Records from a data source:
◇ ◇ ◇
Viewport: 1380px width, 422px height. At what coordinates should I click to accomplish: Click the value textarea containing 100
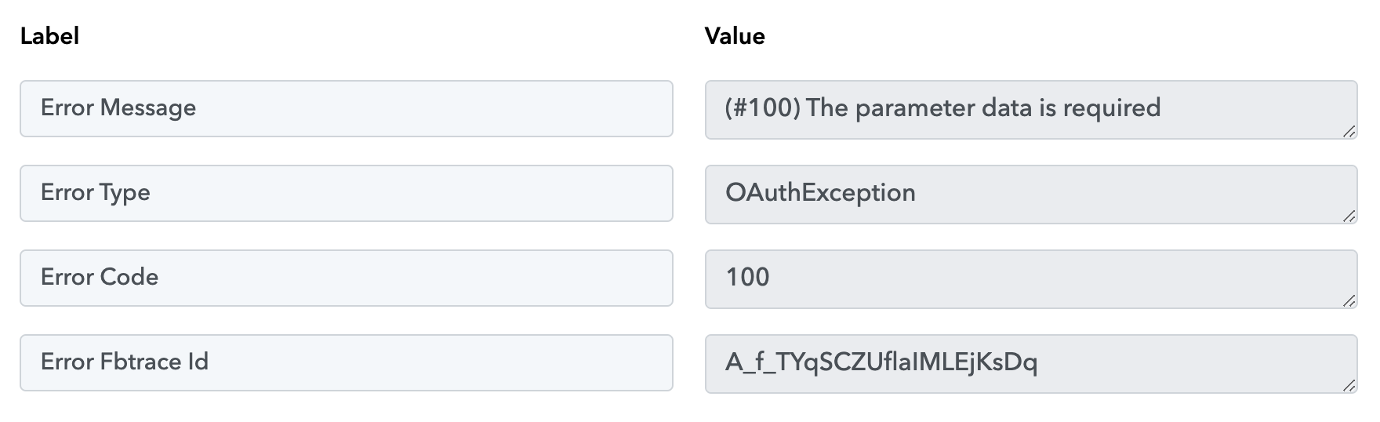tap(1031, 279)
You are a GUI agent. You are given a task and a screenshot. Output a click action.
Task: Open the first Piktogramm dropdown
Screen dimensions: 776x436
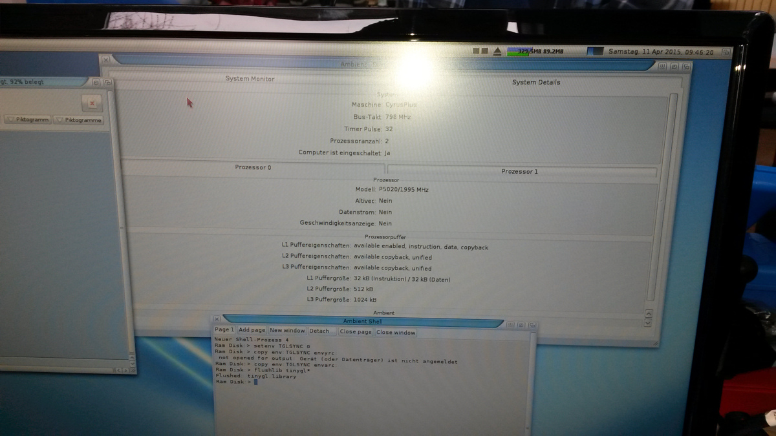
◇ ◇ ◇
# PROBLEM
Each record is to be restated word for word; no picture goes in.

# RESULT FOR THIS EXERCISE
Viewport: 1380px width, 422px height. At what coordinates should I click to accomplish: Click the value textarea containing 100
tap(1031, 279)
You are a GUI agent. You are given a task and a screenshot. Output a click action.
Task: Open the first Piktogramm dropdown
Screen dimensions: 776x436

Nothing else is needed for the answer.